La comunidad de Barrio Unión se encuentra sumida en una emergencia sanitaria que parece no tener fin. Específicamente, en la carrera 2 entre calles 15 y 16, los vecinos conviven diariamente con un colapso de aguas negras que persiste desde hace más de tres años.
Lo que inició como una falla recurrente se ha transformado hoy en un foco de infección masiva por la rotura de las tuberías de aguas negras en siete puntos, extendiéndose desde la calle 15 con carrera 2 hasta la siguiente cuadra, sin que hasta el momento exista una respuesta técnica eficiente por parte de la hidrológica del estado Lara.
La frustración de los residentes radica en la ineficacia de las intervenciones previas. Durante el último año, cuadrillas de Hidrolara han acudido al sitio en aproximadamente cuatro ocasiones para realizar labores de destape que resultan ser paliativos temporales.
El incidente más reciente ocurrió en octubre, cuando tras los trabajos de mantenimiento el sistema sólo funcionó correctamente durante tres meses. Para el mes de diciembre, las alcantarillas volvieron a colapsar, inundando nuevamente las calles con desechos orgánicos y olores fétidos que han vuelto la vida cotidiana insoportable para las familias del sector.
Argenis Álvarez, vecino afectado, expresó con indignación la realidad que enfrentan cada día al abrir sus puertas: «Ya estamos cansados de que Hidrolara sólo venga a mirar y a decir que van a solucionar, pero nunca regresan con los tubos; los niños están brotados de alergias por los zancudos y el olor es insoportable, porque esas cloacas tienen gusanos y están frente a nuestras casas».
El testimonio de Álvarez refleja el sentimiento de abandono de una comunidad que ve cómo su salud se deteriora, mientras las autoridades se limitan a realizar inspecciones visuales que no terminan en la obra de infraestructura necesaria para detener el bote de aguas servidas.


Colapso por infraestructura obsoleta
El origen del problema apunta a una infraestructura obsoleta. Se estima que la red de tuberías de esta cuadra tiene cerca de 40 años de antigüedad, lo que hace suponer a los vecinos que el sistema ha colapsado estructuralmente.

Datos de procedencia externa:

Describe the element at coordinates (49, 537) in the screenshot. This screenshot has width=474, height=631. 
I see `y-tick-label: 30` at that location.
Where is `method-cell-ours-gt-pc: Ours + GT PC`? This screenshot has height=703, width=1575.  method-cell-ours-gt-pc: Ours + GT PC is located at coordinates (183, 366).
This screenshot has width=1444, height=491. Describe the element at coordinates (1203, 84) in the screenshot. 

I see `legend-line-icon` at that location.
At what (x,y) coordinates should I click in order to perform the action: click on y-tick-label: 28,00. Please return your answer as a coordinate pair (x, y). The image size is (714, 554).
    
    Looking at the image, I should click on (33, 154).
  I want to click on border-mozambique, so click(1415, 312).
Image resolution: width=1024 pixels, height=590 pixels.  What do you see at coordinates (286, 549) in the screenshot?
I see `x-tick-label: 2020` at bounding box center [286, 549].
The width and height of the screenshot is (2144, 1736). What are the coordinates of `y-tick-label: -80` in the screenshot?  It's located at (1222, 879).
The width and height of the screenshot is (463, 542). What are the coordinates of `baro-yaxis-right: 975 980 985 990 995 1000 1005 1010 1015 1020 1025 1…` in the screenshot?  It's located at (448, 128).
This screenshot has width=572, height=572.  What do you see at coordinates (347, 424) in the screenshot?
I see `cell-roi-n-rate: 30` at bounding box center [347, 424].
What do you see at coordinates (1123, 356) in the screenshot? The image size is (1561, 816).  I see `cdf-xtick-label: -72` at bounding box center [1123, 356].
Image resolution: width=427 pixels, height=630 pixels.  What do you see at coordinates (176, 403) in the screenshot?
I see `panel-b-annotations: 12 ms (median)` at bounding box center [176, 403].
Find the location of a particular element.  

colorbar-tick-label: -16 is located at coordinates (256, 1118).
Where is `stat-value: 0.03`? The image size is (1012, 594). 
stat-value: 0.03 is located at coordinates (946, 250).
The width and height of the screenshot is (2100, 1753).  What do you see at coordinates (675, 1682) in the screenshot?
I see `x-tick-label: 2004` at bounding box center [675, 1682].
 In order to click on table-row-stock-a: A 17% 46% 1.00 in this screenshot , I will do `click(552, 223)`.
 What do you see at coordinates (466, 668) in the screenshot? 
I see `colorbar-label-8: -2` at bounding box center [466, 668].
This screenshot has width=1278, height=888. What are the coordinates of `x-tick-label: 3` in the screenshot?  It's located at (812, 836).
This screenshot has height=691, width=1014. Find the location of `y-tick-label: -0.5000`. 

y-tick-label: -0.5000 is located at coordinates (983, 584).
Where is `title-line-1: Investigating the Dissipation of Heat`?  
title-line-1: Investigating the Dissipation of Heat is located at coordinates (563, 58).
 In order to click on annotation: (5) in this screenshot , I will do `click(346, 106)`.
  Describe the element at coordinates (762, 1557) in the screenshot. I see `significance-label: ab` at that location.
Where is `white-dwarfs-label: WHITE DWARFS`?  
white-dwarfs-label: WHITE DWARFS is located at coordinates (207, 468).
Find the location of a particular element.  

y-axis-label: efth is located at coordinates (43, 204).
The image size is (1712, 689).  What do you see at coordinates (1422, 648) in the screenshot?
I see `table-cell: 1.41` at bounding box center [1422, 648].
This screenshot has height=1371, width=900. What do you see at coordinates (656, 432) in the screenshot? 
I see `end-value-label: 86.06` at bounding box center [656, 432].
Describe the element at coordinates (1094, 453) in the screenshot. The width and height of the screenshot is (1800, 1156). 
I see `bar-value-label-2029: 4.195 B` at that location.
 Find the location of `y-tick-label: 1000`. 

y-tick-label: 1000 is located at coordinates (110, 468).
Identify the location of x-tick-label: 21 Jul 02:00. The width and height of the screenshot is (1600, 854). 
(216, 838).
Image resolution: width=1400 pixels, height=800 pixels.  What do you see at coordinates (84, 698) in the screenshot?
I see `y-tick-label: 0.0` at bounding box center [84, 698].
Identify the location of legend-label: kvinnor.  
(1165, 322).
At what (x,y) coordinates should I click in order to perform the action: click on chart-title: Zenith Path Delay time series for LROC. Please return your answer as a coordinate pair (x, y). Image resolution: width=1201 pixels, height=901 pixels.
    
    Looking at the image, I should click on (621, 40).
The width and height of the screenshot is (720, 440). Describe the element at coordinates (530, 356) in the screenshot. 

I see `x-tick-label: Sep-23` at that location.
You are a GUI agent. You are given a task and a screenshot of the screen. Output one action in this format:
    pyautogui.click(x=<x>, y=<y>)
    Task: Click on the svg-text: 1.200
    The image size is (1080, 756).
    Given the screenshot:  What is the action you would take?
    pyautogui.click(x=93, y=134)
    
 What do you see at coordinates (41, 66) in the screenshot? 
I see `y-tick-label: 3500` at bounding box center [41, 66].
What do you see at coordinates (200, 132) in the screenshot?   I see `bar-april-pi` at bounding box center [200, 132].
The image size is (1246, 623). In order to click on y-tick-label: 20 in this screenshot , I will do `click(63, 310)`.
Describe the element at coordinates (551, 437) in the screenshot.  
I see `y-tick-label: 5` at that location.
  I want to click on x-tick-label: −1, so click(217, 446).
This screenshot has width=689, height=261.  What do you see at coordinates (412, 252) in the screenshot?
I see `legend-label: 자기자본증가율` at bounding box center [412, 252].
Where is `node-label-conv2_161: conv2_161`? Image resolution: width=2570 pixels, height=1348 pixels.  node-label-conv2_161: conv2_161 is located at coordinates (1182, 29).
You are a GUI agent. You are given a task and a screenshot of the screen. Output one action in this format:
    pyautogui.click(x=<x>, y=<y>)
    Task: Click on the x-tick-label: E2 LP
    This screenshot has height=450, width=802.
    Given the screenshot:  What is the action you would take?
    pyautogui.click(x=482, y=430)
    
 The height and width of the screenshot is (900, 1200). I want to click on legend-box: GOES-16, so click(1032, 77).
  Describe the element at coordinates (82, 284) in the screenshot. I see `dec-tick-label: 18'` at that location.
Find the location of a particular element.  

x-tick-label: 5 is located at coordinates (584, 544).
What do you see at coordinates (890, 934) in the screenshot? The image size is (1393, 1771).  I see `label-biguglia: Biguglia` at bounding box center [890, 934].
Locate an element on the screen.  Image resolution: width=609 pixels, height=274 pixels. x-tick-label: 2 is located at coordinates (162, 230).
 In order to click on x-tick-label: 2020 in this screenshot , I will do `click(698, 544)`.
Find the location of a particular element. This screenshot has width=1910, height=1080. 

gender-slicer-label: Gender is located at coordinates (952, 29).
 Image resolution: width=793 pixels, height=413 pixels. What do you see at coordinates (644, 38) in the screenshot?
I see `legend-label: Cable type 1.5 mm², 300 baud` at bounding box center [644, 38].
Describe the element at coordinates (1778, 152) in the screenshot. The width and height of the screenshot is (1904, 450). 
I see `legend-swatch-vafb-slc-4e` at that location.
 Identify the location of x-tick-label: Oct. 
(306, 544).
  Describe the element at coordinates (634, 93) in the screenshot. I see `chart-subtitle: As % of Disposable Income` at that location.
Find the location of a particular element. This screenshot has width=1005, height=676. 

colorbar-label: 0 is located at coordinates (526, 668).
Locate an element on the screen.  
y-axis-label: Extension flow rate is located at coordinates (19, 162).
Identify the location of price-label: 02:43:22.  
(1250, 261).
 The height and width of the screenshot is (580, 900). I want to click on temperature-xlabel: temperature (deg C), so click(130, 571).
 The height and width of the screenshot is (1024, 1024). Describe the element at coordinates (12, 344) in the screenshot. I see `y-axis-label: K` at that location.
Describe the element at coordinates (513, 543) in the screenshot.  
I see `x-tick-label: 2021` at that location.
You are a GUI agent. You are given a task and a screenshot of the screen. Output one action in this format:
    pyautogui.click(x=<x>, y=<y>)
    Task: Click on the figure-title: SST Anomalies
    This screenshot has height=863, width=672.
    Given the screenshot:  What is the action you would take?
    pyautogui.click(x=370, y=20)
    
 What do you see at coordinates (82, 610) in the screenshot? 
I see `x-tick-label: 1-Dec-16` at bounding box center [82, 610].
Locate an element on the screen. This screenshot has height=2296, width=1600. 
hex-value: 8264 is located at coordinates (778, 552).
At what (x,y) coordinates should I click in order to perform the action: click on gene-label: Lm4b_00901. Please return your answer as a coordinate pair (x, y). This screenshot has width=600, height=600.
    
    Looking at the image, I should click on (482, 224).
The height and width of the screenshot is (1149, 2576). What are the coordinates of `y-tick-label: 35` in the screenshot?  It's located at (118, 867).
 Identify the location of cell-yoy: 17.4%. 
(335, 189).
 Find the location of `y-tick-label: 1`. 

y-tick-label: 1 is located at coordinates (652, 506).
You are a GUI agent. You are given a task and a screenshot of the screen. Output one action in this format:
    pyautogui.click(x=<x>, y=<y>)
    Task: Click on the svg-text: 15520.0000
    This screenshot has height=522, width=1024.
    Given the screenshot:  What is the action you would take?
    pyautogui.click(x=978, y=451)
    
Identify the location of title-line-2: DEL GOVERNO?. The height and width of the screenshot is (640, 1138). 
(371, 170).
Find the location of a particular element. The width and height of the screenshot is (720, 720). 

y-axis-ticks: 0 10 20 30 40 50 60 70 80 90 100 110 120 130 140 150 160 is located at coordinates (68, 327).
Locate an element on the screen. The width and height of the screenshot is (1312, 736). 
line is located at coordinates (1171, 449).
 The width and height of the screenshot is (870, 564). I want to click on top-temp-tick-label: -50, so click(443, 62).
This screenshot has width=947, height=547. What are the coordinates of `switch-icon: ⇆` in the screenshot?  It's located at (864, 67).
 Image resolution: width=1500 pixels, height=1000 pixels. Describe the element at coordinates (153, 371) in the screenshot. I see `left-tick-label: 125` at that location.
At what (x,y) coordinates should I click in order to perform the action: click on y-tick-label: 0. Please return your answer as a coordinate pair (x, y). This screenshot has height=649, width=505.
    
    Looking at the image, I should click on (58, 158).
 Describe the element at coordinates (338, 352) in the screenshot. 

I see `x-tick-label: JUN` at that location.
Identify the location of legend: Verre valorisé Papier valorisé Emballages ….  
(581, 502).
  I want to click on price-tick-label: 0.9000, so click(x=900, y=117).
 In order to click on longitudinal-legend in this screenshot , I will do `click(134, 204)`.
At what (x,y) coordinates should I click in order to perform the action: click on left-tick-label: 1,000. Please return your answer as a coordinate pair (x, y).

A pesar de las constantes llamadas y reportes, la hidrológica se ha limitado a realizar inspecciones visuales y a plantear posibles soluciones que nunca se ejecutan. La comunidad exige que se realice una excavación profunda para sustituir la tubería, la cual probablemente se encuentre oxidada o fracturada, impidiendo el flujo normal de las aguas residuales.
Los niños de la comunidad presentan cuadros severos de alergias y picaduras en toda la piel que se complican rápidamente, debido a la carga bacteriana del entorno. Por otra parte, los adultos mayores están padeciendo enfermedades respiratorias e infecciones preocupantes vinculadas directamente a los gases tóxicos y al contacto indirecto con el agua contaminada.
Cansados de ser ignorados y de ver cómo su calidad de vida se deteriora, los habitantes de este sector de Barrio Unión reiteran su llamado urgente a las autoridades para que actúen antes de que la crisis sanitaria derive en una epidemia.
A pesar de las reiteradas inspecciones técnicas en la zona, la solución se ha quedado estancada en el diagnóstico. El personal de Hidrolara ha verificado el desbordamiento en múltiples ocasiones, pero la ausencia de maquinaria y materiales en el sitio confirma que esta comunidad ha sido excluida de los planes operativos inmediatos, dejando a los vecinos en un ciclo de promesas que no detiene el avance de las aguas negras hacia el interior de sus hogares y exclaman que no aguantan más.